### CONSIGNE A
Recopiez à l'identique, parmi les enregistrements, uniquement le passage qui commence à la ligne contenant « is (360, 302). » et s'achève à la ligne contenant « point(198,334) », ces deux lignes comprises.

### EXTRAIT
----

Extrait 3, Chapitre VIII

Analyse de liliane Vasserot, Etude sur Thérèse Raquin, Ellipse 2007

 

 

Question

En quoi ce texte relève-t-il de l'esthétique naturaliste?

 

Mme Raquin, son fils Camille et sa belle-fille Thérèse se sont installés à Paris, passage du Pont-Neuf, dans un appartement situé au-dessus de la boutique que tient Mme Raquin, secondée par Thérèse. Camille, modeste employé à l'administration du Chemin de Fer d'Or­léans, ramène un soir chez lui un ancien ami d'enfance, Laurent, un grand gaillard qui fascine toute la famille (chapitre 5). Il ne tarde pas à prendre ses habitudes chez les Raquin, où il vient tous les jours; il séduit Thérèse et en fait sa maîtresse (chapitre 6). Sans forcer sa nature, il reste l'ami de Camille, se laisse gâter par Mme Raquin, et retrouve l'après-midi Thérèse dans la chambre conjugale, pour des étreintes passionnées.

Le romancier naturaliste se préoccupe essentiellement du réel et du quotidien, dans toute sa banalité; le romancier naturaliste doit s'effacer de l'œuvre, il ne doit pas juger ses personnages, mais les laisser agir (<< la beauté de l'œuvre est dans la vérité indiscutable du document humain »[1]) ; il doit surtout laisser l'action se dérouler, et la relater sans porter de jugement. Nous allons voir en quoi le texte à étudier correspond aux critères naturalistes.

Nous évoquerons tout d'abord la description du repas du soir, rituel qui réunit les Raquin et Laurent; nous envisagerons ensuite le double rôle que joue Thérèse, avant de montrer que ce passage apparemment objectif contient une dénonciation de la médiocrité de la petite-bourgeoisie.

----

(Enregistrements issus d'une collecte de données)
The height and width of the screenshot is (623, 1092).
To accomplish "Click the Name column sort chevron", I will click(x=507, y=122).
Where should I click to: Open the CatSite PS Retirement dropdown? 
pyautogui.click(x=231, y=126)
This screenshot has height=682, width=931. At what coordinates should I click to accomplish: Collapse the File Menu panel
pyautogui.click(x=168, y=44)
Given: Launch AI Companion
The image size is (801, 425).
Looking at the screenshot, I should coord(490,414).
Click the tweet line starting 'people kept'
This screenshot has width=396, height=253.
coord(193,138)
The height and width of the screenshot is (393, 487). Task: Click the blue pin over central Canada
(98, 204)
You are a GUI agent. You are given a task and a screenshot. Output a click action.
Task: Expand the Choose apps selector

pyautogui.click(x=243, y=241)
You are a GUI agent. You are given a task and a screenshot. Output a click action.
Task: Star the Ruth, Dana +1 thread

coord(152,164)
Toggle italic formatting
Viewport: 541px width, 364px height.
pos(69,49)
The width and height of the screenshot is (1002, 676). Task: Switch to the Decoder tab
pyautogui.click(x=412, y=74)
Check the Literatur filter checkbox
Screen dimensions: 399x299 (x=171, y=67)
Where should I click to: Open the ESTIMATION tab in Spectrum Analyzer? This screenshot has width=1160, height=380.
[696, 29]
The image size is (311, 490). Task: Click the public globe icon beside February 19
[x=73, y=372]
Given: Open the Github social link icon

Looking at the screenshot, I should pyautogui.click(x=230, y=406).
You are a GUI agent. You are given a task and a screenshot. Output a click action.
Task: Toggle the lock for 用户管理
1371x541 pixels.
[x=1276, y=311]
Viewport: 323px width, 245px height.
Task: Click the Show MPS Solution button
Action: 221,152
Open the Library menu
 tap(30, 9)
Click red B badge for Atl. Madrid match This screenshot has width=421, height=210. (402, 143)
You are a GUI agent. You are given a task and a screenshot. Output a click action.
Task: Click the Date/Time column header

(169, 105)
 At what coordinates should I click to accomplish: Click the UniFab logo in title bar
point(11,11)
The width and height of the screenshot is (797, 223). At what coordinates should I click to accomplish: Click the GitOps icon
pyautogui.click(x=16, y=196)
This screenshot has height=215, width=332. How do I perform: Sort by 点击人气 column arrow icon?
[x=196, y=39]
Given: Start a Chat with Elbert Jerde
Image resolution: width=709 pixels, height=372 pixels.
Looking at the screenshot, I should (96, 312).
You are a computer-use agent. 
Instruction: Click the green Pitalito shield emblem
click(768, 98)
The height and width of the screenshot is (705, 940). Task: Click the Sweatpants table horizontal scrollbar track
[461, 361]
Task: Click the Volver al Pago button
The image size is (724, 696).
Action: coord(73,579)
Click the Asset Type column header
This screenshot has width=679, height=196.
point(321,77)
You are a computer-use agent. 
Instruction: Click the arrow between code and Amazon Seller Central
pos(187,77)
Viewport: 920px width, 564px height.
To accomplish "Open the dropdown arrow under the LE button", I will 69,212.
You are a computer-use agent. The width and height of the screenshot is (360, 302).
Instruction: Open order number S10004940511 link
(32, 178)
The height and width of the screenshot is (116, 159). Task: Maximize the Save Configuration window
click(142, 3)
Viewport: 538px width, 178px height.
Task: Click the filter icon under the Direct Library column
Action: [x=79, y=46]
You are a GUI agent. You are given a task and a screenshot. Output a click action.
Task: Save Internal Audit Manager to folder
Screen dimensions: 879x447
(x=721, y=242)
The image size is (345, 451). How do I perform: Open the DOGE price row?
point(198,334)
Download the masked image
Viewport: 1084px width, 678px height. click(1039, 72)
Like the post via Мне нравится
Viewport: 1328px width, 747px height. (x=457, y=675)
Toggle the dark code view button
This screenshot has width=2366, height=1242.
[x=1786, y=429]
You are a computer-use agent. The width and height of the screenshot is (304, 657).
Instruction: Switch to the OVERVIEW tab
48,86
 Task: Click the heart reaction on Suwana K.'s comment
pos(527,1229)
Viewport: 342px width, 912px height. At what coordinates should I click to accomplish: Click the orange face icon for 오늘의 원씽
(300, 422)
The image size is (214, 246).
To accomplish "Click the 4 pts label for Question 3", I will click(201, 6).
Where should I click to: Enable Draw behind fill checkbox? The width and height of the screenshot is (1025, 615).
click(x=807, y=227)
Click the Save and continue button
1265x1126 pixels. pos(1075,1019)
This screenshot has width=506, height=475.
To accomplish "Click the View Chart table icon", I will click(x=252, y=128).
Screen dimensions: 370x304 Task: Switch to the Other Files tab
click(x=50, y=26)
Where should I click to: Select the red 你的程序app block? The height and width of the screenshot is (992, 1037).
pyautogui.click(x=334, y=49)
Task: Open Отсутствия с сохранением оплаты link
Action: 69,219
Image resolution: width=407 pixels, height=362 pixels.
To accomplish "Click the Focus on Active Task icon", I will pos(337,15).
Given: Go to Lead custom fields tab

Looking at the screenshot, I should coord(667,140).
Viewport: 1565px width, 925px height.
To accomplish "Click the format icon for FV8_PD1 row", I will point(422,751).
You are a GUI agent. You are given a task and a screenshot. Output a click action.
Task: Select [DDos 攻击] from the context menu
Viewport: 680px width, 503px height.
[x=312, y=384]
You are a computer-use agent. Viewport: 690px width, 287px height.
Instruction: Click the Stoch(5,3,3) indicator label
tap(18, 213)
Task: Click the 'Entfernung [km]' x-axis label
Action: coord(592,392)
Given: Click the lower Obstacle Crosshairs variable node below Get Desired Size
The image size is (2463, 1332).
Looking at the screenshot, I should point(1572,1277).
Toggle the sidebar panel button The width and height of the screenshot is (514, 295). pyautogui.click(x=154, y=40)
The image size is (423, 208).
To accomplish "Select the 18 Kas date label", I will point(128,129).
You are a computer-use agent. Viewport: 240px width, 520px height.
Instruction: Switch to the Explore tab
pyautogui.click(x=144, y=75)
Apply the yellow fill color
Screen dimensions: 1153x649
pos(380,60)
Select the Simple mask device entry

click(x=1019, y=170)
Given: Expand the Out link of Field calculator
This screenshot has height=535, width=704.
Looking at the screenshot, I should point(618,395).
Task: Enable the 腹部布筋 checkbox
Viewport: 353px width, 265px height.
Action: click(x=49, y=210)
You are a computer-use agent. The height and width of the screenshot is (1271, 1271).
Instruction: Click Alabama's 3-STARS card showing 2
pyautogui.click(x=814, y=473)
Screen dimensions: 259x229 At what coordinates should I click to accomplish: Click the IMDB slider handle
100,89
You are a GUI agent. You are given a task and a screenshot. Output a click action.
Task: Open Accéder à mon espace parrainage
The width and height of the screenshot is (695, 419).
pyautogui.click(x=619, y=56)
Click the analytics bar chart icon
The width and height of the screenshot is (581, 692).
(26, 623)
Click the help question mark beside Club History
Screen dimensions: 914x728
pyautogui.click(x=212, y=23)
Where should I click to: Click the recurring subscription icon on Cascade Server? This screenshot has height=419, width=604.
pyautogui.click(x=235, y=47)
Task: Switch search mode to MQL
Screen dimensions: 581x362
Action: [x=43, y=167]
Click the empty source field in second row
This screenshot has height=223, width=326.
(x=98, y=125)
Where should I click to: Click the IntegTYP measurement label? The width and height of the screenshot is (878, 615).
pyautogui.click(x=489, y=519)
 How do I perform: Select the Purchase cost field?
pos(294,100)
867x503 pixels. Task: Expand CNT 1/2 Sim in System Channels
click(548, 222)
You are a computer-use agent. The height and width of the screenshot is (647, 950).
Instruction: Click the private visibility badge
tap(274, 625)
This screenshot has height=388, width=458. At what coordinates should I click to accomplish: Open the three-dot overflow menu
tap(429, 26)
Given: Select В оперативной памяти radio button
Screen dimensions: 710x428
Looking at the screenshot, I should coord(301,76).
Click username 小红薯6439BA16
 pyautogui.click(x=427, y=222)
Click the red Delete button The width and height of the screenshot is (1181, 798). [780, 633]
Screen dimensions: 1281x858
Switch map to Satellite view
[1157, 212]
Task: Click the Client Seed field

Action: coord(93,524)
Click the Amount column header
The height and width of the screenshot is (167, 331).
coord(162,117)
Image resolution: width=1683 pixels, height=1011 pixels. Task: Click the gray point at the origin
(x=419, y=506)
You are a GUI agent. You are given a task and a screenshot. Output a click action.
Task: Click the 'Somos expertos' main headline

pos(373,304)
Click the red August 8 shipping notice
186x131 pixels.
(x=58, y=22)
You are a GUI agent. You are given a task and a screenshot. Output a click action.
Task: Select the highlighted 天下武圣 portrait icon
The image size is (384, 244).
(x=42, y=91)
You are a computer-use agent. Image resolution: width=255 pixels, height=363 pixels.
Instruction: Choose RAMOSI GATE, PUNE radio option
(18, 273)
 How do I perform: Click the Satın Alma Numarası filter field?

----

### CONSIGNE B
Reproduisez fidèlement l'intégralité de l'extrait consacré à Thérèse Raquin.

### RÉPONSE FINALE A
You are a computer-use agent. The width and height of the screenshot is (360, 302).
Instruction: Open order number S10004940511 link
(32, 178)
The height and width of the screenshot is (116, 159). Task: Maximize the Save Configuration window
click(142, 3)
Viewport: 538px width, 178px height.
Task: Click the filter icon under the Direct Library column
Action: [x=79, y=46]
You are a GUI agent. You are given a task and a screenshot. Output a click action.
Task: Save Internal Audit Manager to folder
Screen dimensions: 879x447
(x=721, y=242)
The image size is (345, 451). How do I perform: Open the DOGE price row?
point(198,334)

### RÉPONSE FINALE B
Extrait 3, Chapitre VIII

Analyse de liliane Vasserot, Etude sur Thérèse Raquin, Ellipse 2007

 

 

Question

En quoi ce texte relève-t-il de l'esthétique naturaliste?

 

Mme Raquin, son fils Camille et sa belle-fille Thérèse se sont installés à Paris, passage du Pont-Neuf, dans un appartement situé au-dessus de la boutique que tient Mme Raquin, secondée par Thérèse. Camille, modeste employé à l'administration du Chemin de Fer d'Or­léans, ramène un soir chez lui un ancien ami d'enfance, Laurent, un grand gaillard qui fascine toute la famille (chapitre 5). Il ne tarde pas à prendre ses habitudes chez les Raquin, où il vient tous les jours; il séduit Thérèse et en fait sa maîtresse (chapitre 6). Sans forcer sa nature, il reste l'ami de Camille, se laisse gâter par Mme Raquin, et retrouve l'après-midi Thérèse dans la chambre conjugale, pour des étreintes passionnées.

Le romancier naturaliste se préoccupe essentiellement du réel et du quotidien, dans toute sa banalité; le romancier naturaliste doit s'effacer de l'œuvre, il ne doit pas juger ses personnages, mais les laisser agir (<< la beauté de l'œuvre est dans la vérité indiscutable du document humain »[1]) ; il doit surtout laisser l'action se dérouler, et la relater sans porter de jugement. Nous allons voir en quoi le texte à étudier correspond aux critères naturalistes.

Nous évoquerons tout d'abord la description du repas du soir, rituel qui réunit les Raquin et Laurent; nous envisagerons ensuite le double rôle que joue Thérèse, avant de montrer que ce passage apparemment objectif contient une dénonciation de la médiocrité de la petite-bourgeoisie.